Why Justin Fields could be Ryan Pace’s parting gift to the Bears

Justin Fields throws a pass against the Lions. (Photo by Michael Reaves/Getty Images)

Two hours after he traded up to draft Ohio State quarterback Justin Fields on April 29, 2021, then-Bears general manager Ryan Pace bounded downstairs at Halas Hall and sat down in front of a computer for a Zoom conference.

“The excitement throughout our whole building, you could feel it as I walked down here tonight,” he said. “What he’s going to do for the future of our organization.”

Pace was right — eventually. But it was a future Pace wouldn’t be around to see.

After another underwhelming season, Bears chairman George McCaskey, at the urging of advisor Bill Polian, decided to clean house in January. He fired Pace and coach Matt Nagy, replacing them with Ryan Poles and Matt Eberflus.

Eberflus didn’t keep a single Nagy-era position coach.
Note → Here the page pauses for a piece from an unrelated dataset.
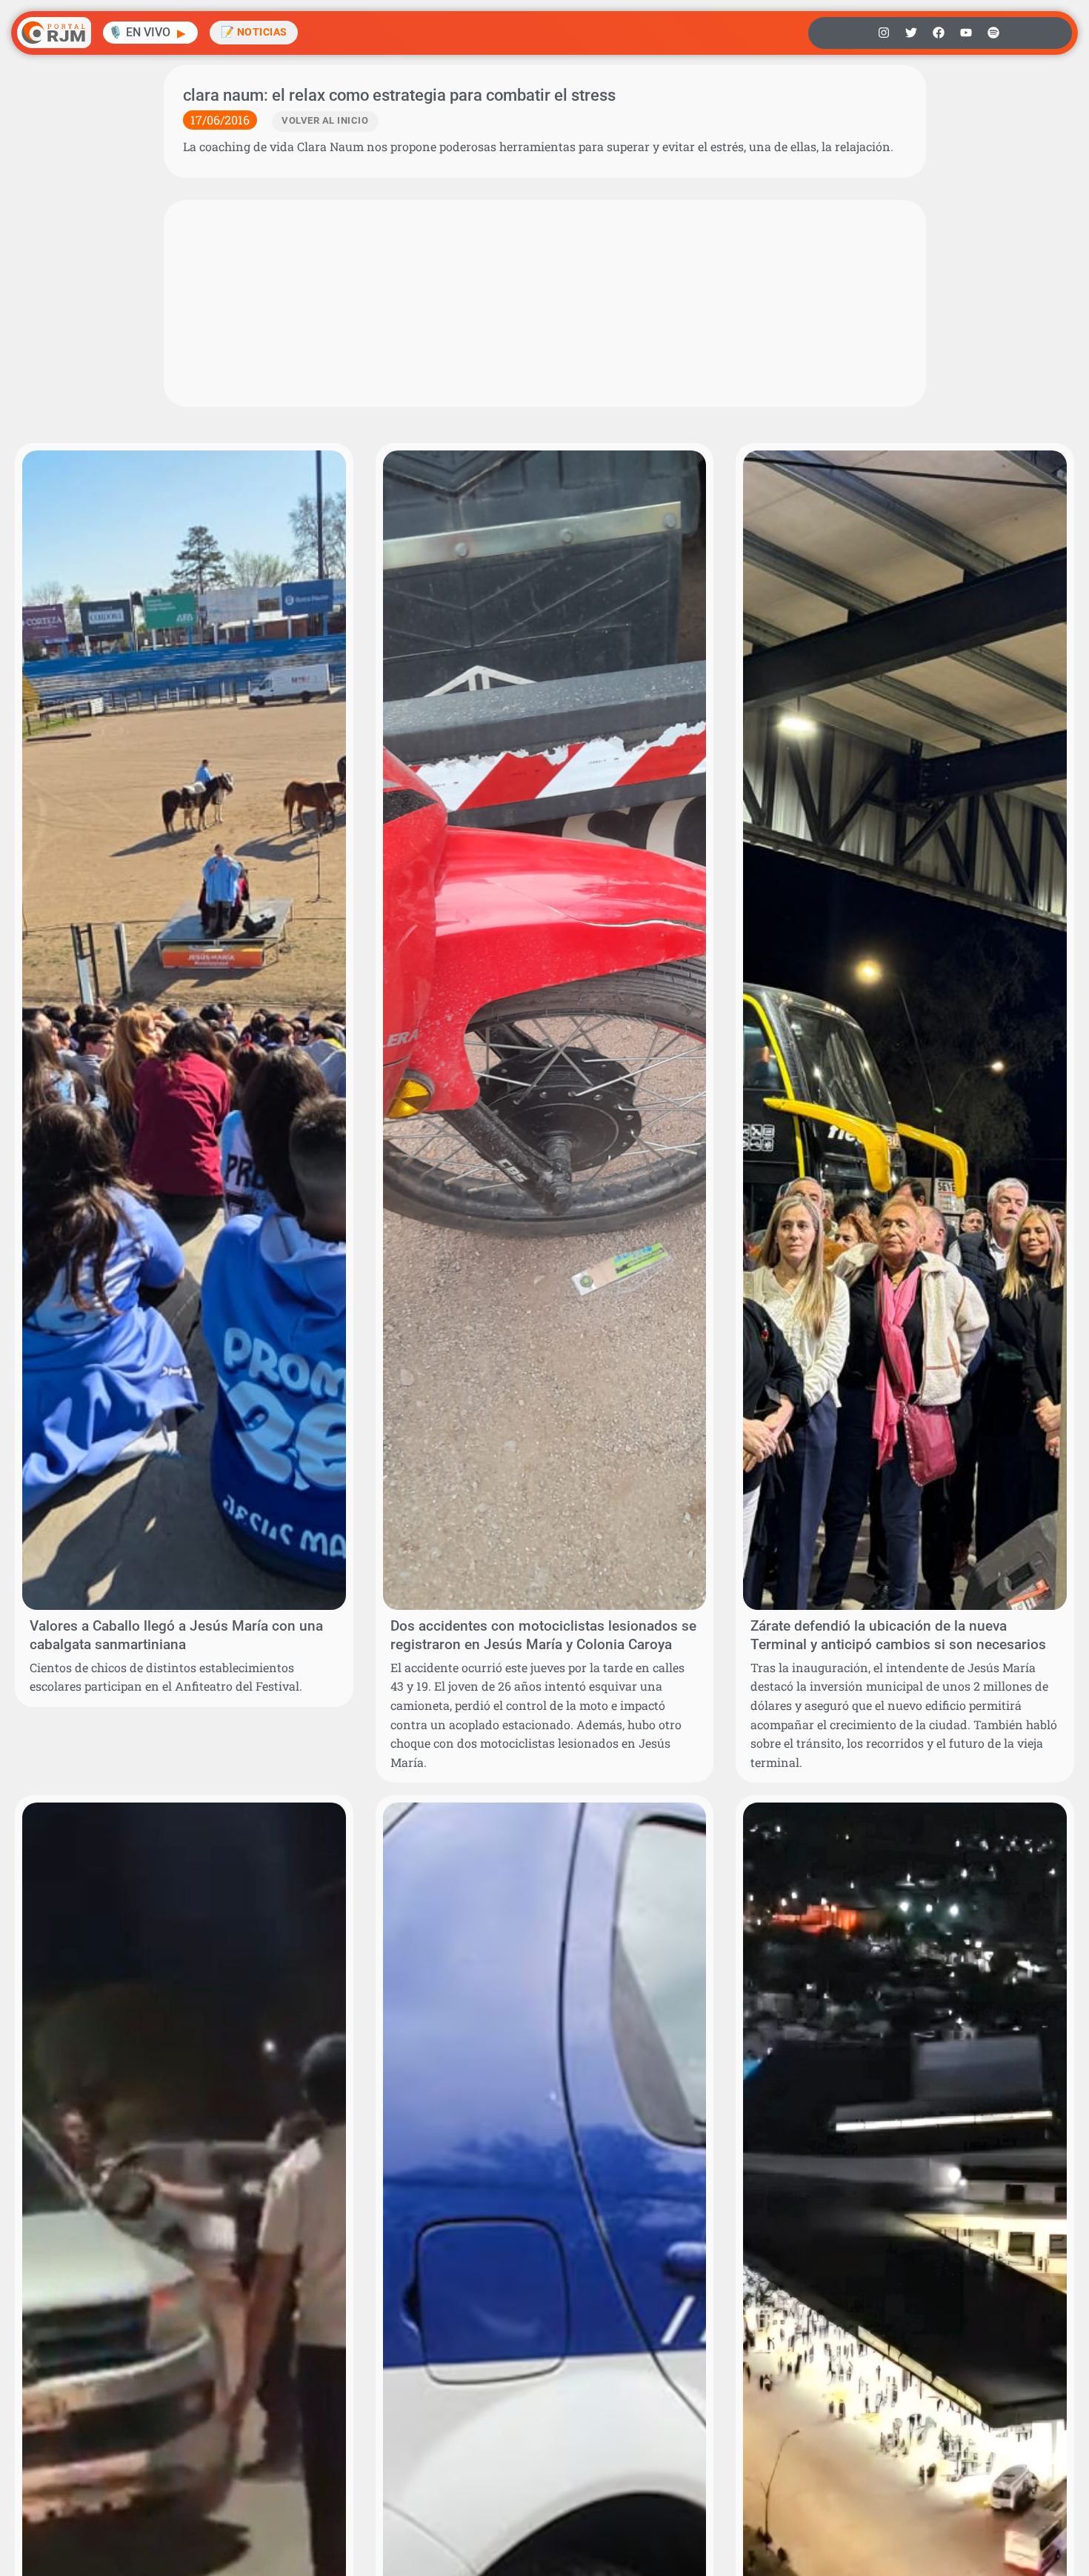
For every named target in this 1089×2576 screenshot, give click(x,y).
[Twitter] (911, 32)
Poles has replaced all but 19 players who were on the 2021 Bears. 

Fields, though, remains. 

In the last month, he has emerged as one of the NFL’s most exciting players, albeit on a 3-7 team. If he continues on the same trajectory that has seen the Bears average 31 points in the last four games, Fields could become Pace’s ultimate parting gift to the organization that fired him: a franchise quarterback.

It would be an ironic twist for a general manager whose seven-year Bears career is best-remembered for him trading up to draft another quarterback, Mitch Trubisky, instead of Patrick Mahomes and Deshaun Watson in 2017. 

The Bears released Trubisky after four seasons. In fact, no first-round draft pick chosen by Pace received a second contract from the Bears. Fields is his last hope. If he turns out to be the dynamic quarterback the franchise has coveted since Sid Luckman retired in 1950, Pace’s tenure — in which the Bears went 48-67 with two playoff losses — will be remembered far more fondly.

Pace would have to enjoy that satisfaction from afar. Less than two months after the Bears fired him, he joined the Falcons — the Bears’ opponent Sunday — as a senior personnel executive. He declined comment for this story.

Pace should be credited for taking the long view of the franchise and trading up for Fields — he gave the Giants the No. 20 pick in 2021, a 2021 fifth-rounder, a 2022 first-rounder and a 2022 fourth-rounder — even though he knew his job was riding on a must-win season.

GMs rarely make such moves. While coaching changes after a quarterback’s first season are fairly common, front-office makeovers aren’t. Pace was the first GM since 2016 to get fired at the end of a season in which he drafted a quarterback in the first round. The last to do so was the Titans’ Ruston Webster, who had selected quarterback Marcus Mariota second overall about eight months before his ouster.

Two GMs since have left their posts after drafting quarterbacks, but both were retirements planned months in advance. The Ravens’ Ozzie Newsome left after drafting Lamar Jackson in 2018, and the Steelers’ Kevin Colbert retired days after picking Kenny Pickett in the first round in April.

History might prove Pace right for picking Fields. But it shouldn’t ignore what happened afterward. Pace and Nagy believed Fields had the skills to become perhaps the greatest quarterback in Bears history, yet they announced on draft night that he would be the backup to Andy Dalton.

It took a knee injury to Dalton to force Fields into regular game action. Later, when both quarterbacks were healthy, Nagy even asked McCaskey his opinion on which player to start. That made the chairman uncomfortable. He believed it was a decision best left to the coach. McCaskey cited the incident after firing Nagy. Fields’ 10 inconsistent starts last season — and the Bears’ 6-11 record — weren’t enough to save Pace’s or Nagy’s job.

The presence of a first-round quarterback, though, made their vacancies more attractive.

Eberflus certainly noticed. In January, he went deep into the interview process with the Jaguars, who had No. 1 overall pick Trevor Lawrence, and the Bears. Having a young quarterback in place was appealing.

“When you’re looking at different types of places to go, you take spots for that reason,” he said. “The No. 1 spot you look at is quarterback. You study and look at that, and I loved what I saw. I’m loving what I’m seeing even more since I’ve been here for this amount of time. …

“The athleticism, the toughness, the grit, the ability to make special plays. And he’s done that.”